____ MATERIAL SHOWN

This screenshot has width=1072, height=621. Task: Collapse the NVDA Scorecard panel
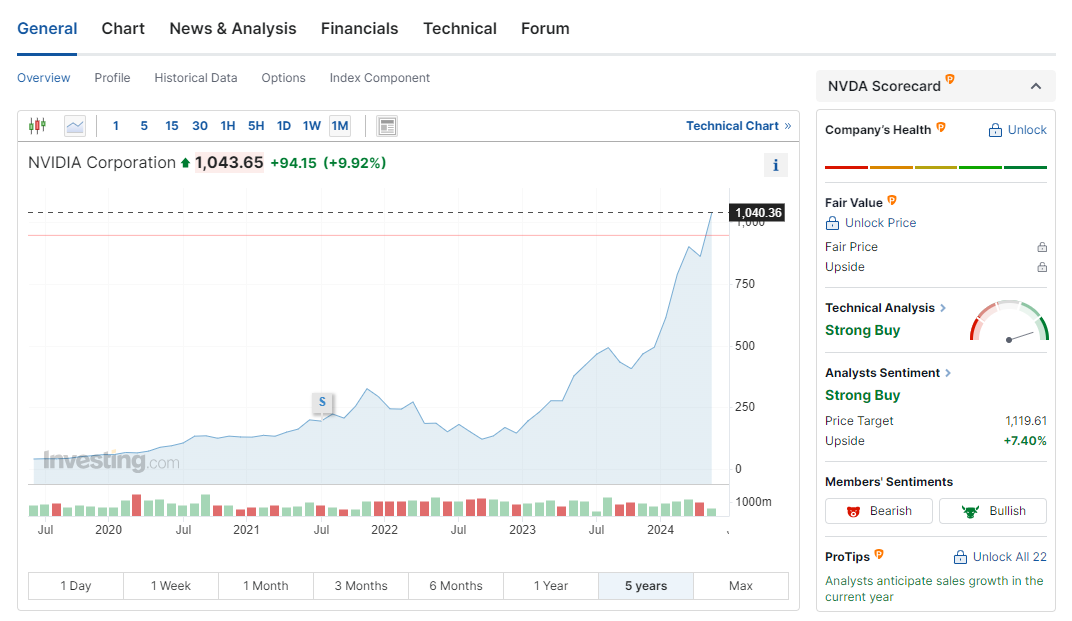(x=1036, y=86)
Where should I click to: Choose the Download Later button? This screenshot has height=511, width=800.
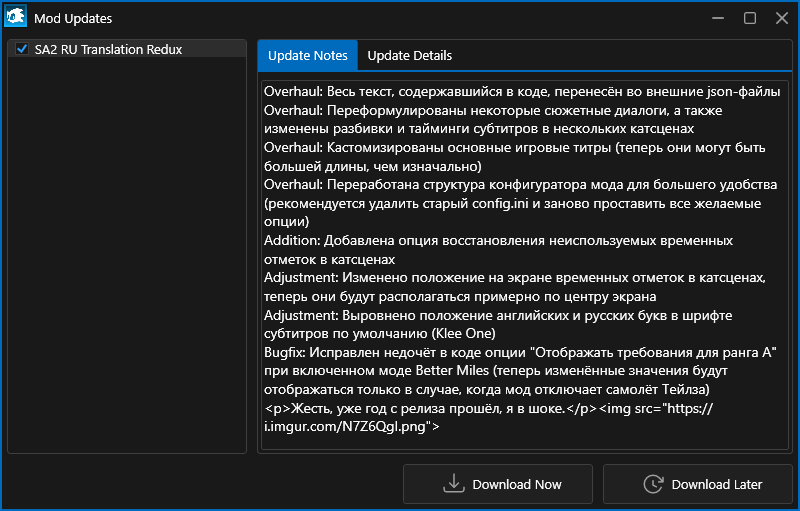point(701,484)
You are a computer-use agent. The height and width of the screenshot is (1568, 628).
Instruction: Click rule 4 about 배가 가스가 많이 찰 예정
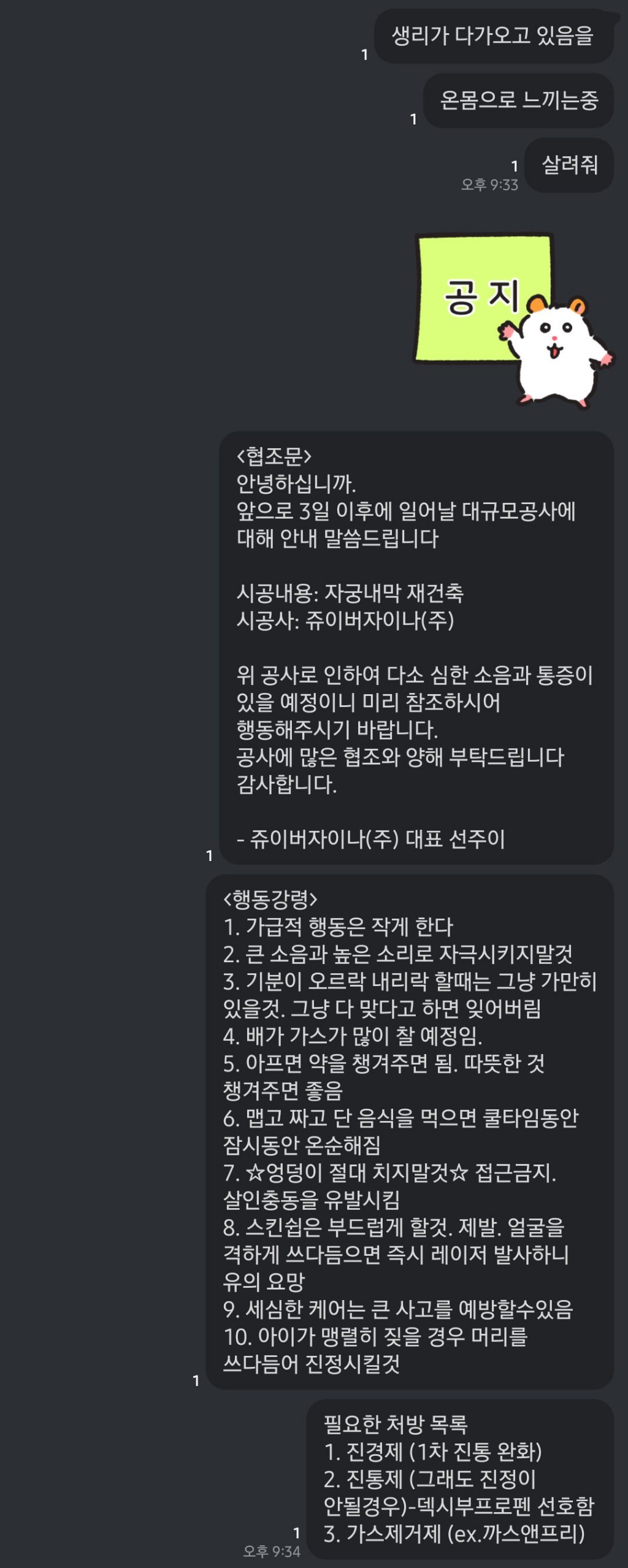point(353,1036)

________

▶ **WORK REQUEST**
None of the pictures should appear; repeat the records exactly otherwise.

▶ **ANSWER SPACE**
This screenshot has width=1072, height=621. Task: Collapse the NVDA Scorecard panel
(x=1036, y=86)
Where should I click to: Choose the Download Later button? This screenshot has height=511, width=800.
point(701,484)
You are a computer-use agent. The height and width of the screenshot is (1568, 628).
Instruction: Click rule 4 about 배가 가스가 많이 찰 예정
point(353,1036)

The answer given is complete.